Bridesmaids writer and star Kristen Wiig told EW in May, ”I’ll be happy when the day comes when people don’t think it’s such a big deal to have a movie with a lot of women in it.” So let’s honor her wish and not celebrate some tired idea that women are suddenly funny. Instead let’s high-five the notion that we as a culture may be approaching the time when we stop remarking — be it with well-intentioned delight or condescending surprise — that ladies are making us laugh and just enjoy the laugh. That’s the real moment we look forward to. That and Mindy Kaling‘s book release next month.

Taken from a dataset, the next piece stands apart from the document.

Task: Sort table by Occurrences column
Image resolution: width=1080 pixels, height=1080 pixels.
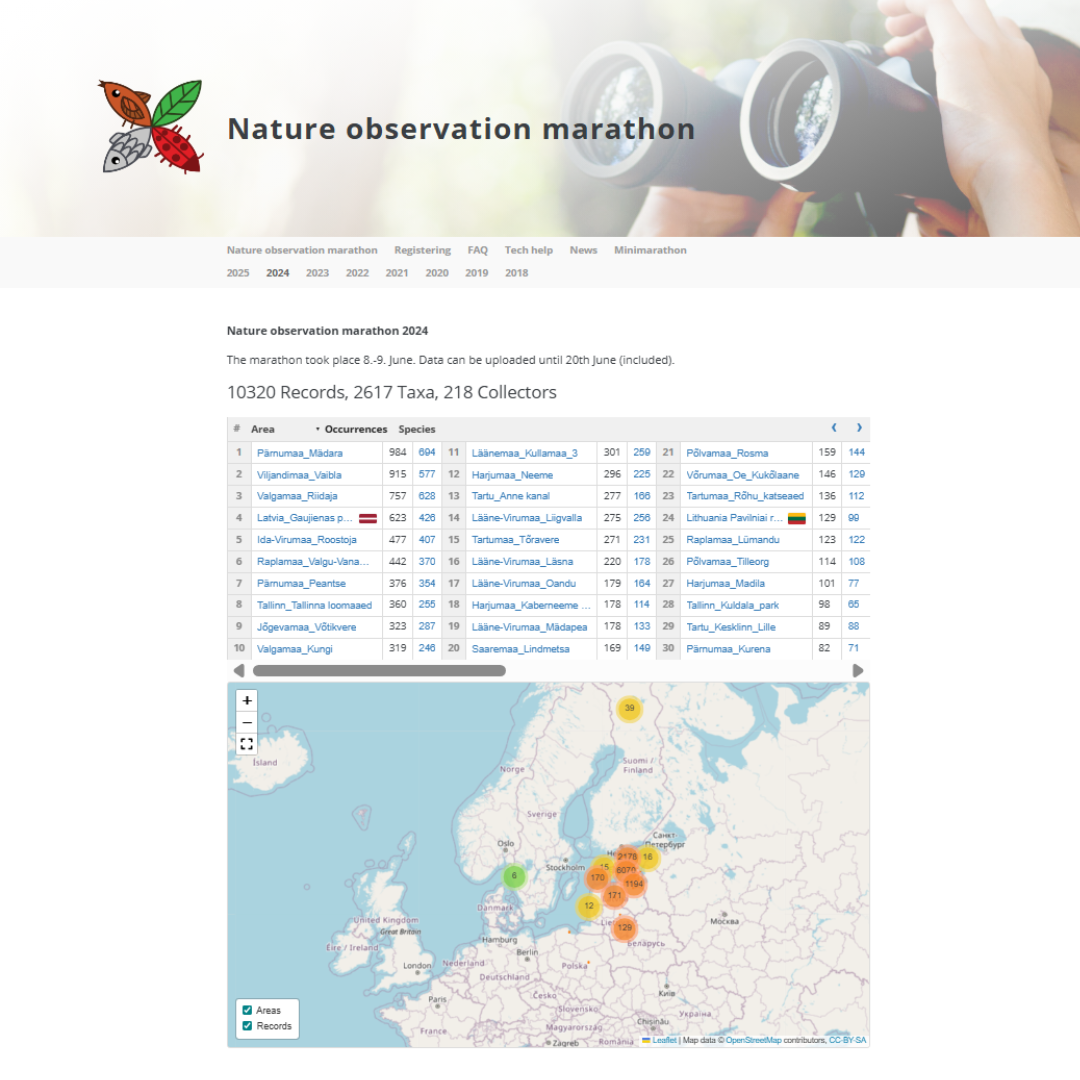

So, You Ask, What About Anna Faris?

One of our favorite big-screen comedians, Anna Faris, just had a rough opening weekend. Her R-rated comedy What’s Your Number? debuted to a paltry $5.4 million and scathing reviews — many of which unfavorably pitted her movie against Bridesmaids. (Critic Leonard Maltin was a brave voice of dissent: ”As someone who — swimming against the tide — didn’t care for Bridesmaids, imagine my surprise to find another female-driven, female-written R-rated comedy so entertaining.” Imagine his surprise that while he didn’t find women funny in one movie, he did in another. Creep.) Please let this not portend a future in which every female-driven comedy is forever compared with Bridesmaids, as if every success should be on par. In the meantime, chin up, Faris. But don’t think for a minute we wouldn’t love to see you in a movie with Kristen Wiig!